Think about your morning.

You woke up. You reached for your phone (or maybe you didn’t, and that’s a process decision too). You made coffee. You got dressed. You drove, walked, or commuted to wherever you needed to be.

None of that felt like a “process.” It just felt like…life.

But here’s the thing: every single one of those actions follows a sequence. Inputs go in, steps happen, an output comes out. Your morning routine is a process. Your weekly meal prep is a process. The way you answer emails, the way you plan a vacation, the way you unwind after a long day, these are all processes.

And that realization is quietly one of the most powerful things you can have.

 

Why Most People Never See It

We don’t think of our daily lives in terms of processes because nobody taught us to. We reserve that word for factories, flowcharts, and corporate boardrooms. “Process improvement” sounds like something that belongs in a manufacturing plant, not in your kitchen or your calendar.

But Lean Six Sigma, the discipline I’ve spent years working in, was never just about manufacturing.

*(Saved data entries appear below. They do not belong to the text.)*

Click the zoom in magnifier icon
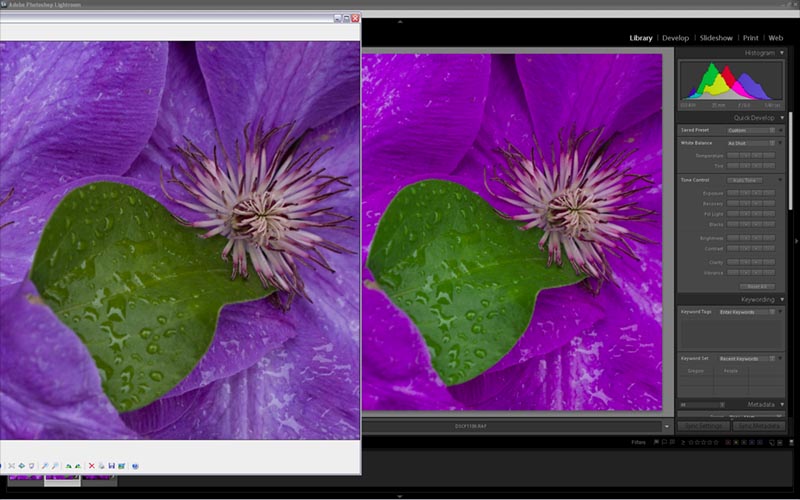The height and width of the screenshot is (500, 800). pos(46,466)
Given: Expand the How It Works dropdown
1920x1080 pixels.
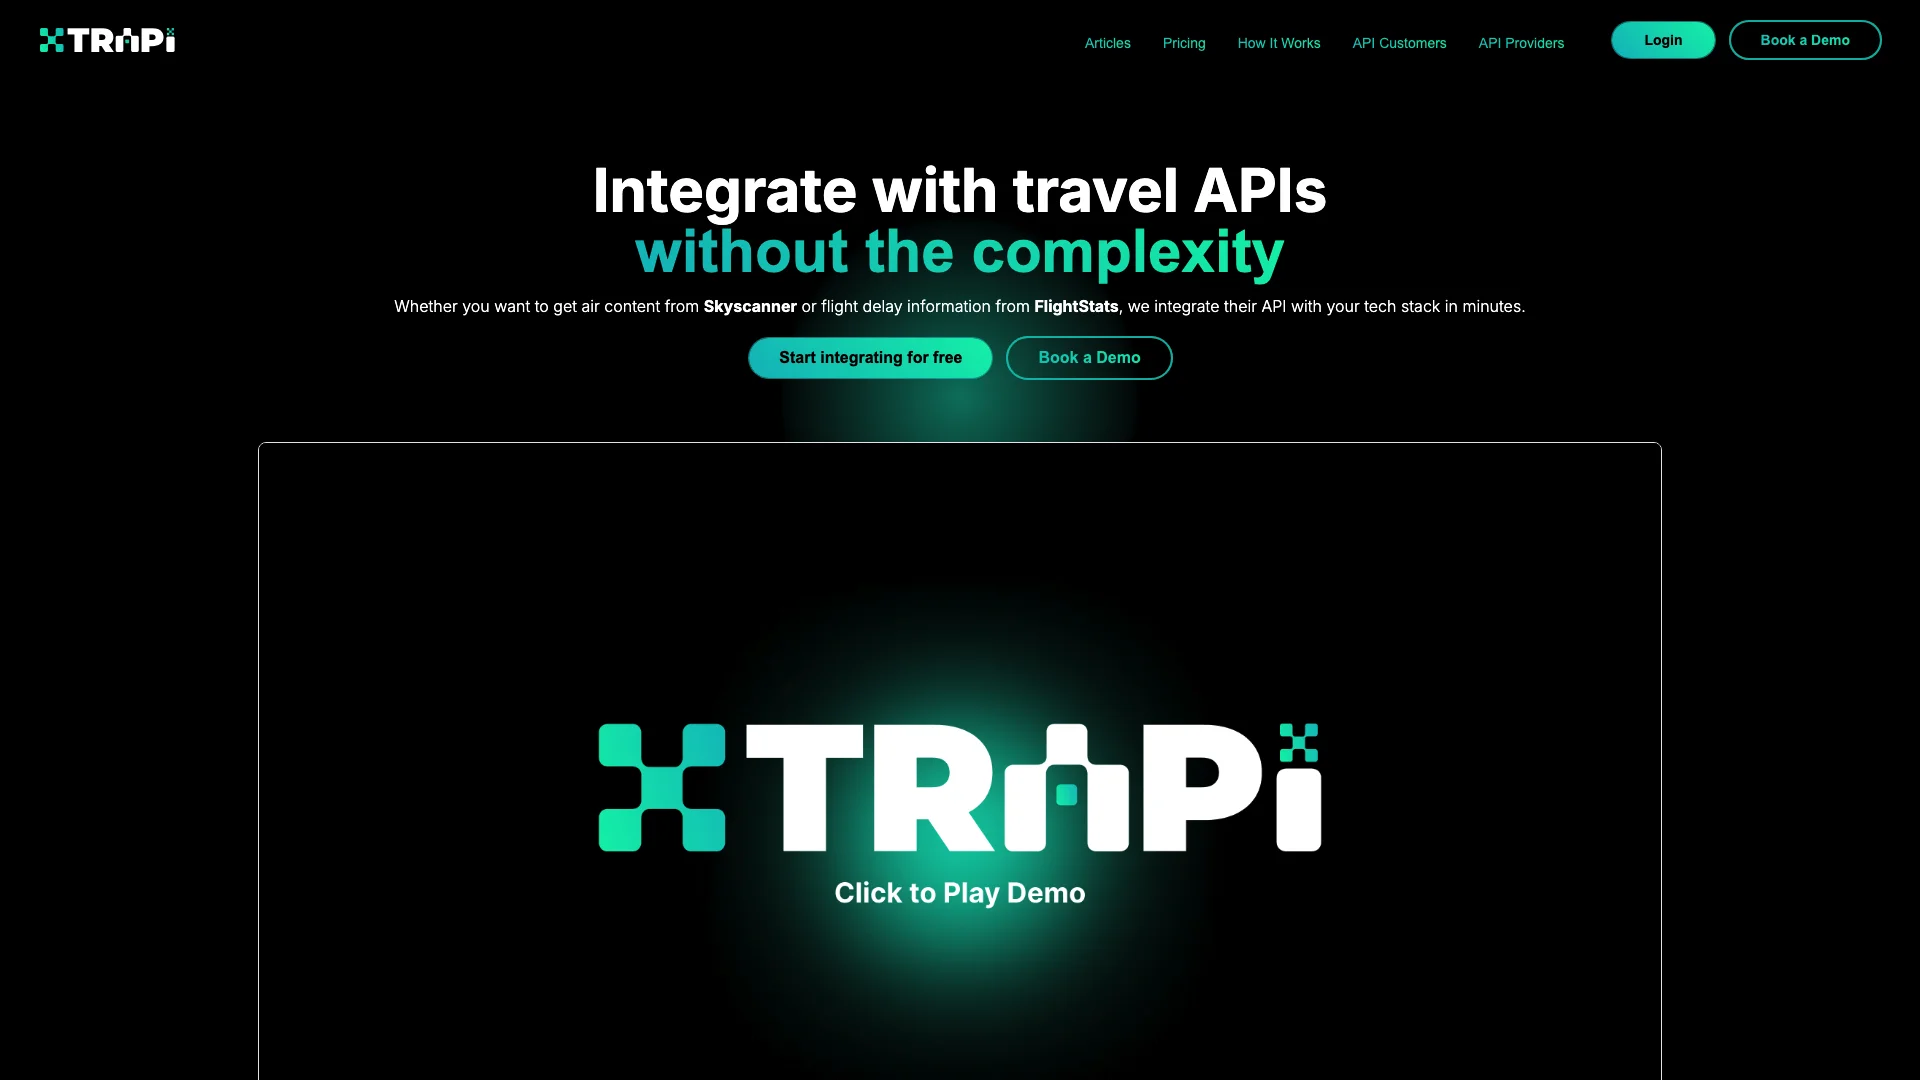Looking at the screenshot, I should tap(1279, 42).
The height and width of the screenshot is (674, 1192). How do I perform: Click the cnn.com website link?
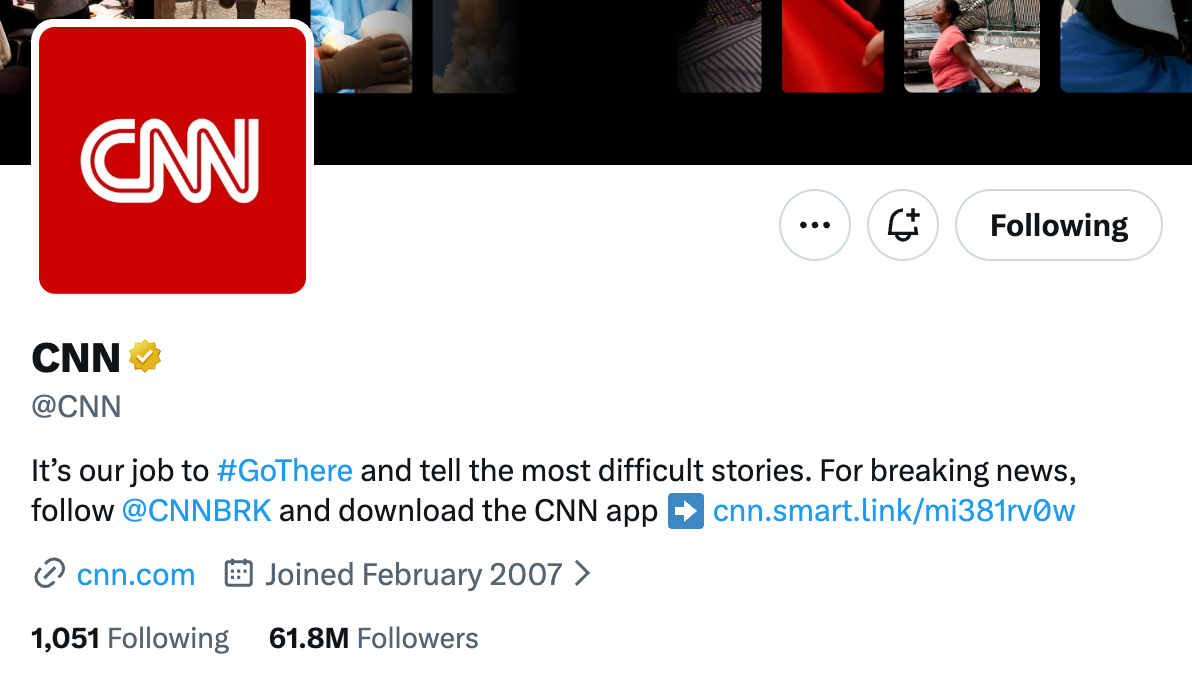click(x=135, y=574)
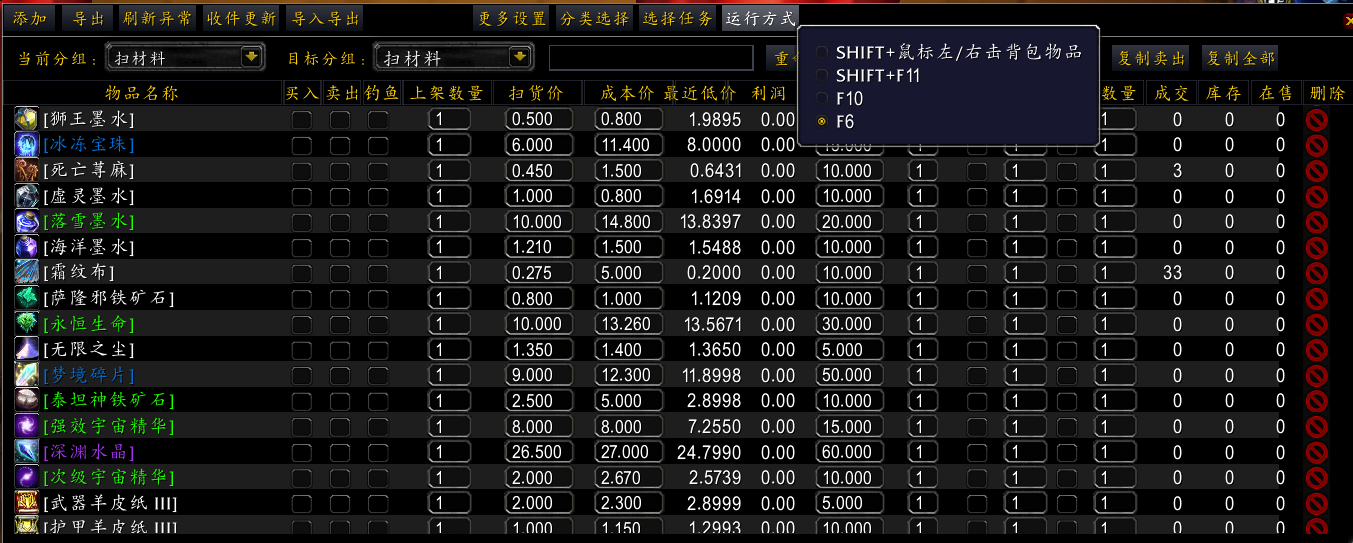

At its core, it’s about one deceptively simple idea: observe what’s actually happening, then make it better.

That applies everywhere.

The problem is that most people operate on autopilot. They repeat the same routines, tolerate the same friction, and accept the same frustrations without ever pausing to ask a basic question:

Why does this feel harder than it should?

 

The Invisible Tax of Unexamined Routines

Let me give you a small example.

A friend of mine used to spend about 20 minutes every morning deciding what to wear. Not because he had a complicated dress code, most of the time he worked from home. It was because his closet was disorganized, his laundry cycle was unpredictable, and he never actually thought about what “getting dressed” looked like as a sequence of steps.

Twenty minutes. Every day. That’s over 120 hours a year spent standing in front of a closet feeling frustrated.

After telling him bluntly,he finally mapped it out, literally wrote down the steps, then he spotted the waste immediately. Clothes he never wore taking up prime real estate. A laundry schedule that created bottlenecks mid-week. Decision fatigue from too many nearly identical options.

He didn’t need a Six Sigma Black Belt to fix it. He just needed to see it.

Within a week, he’d cut that time down to five minutes. He got back over 90 hours a year. Not from some productivity hack or app. From looking at a process he’d been running on autopilot for a decade.

 

Three Questions That Change Everything

In Lean Six Sigma, we have sophisticated tools – DMAIC frameworks, control charts, statistical analyses. But before any of that, there’s something far more fundamental.

There are three questions you can ask about anything in your life:

What feels slow?

This is your cycle time problem. Where are you spending more time than the outcome justifies? Long commutes, drawn-out meetings, repetitive manual tasks, these are all signals that a process has unnecessary steps, bottlenecks, or delays baked in.

What feels repetitive?

This is waste. In Lean, we call it muda. If you’re doing the same thing over and over without adding value, re-explaining something that should be documented, searching for items that should have a designated place, making the same decision you already made yesterday, you’ve found waste. And waste is always an opportunity.

What feels frustrating?

This is the gold mine. Frustration is an emotional signal that something in the system isn’t working. Maybe it’s a handoff between two people that always causes confusion. Maybe it’s a tool that almost does what you need but not quite. Maybe it’s a recurring problem that everyone works around but nobody fixes.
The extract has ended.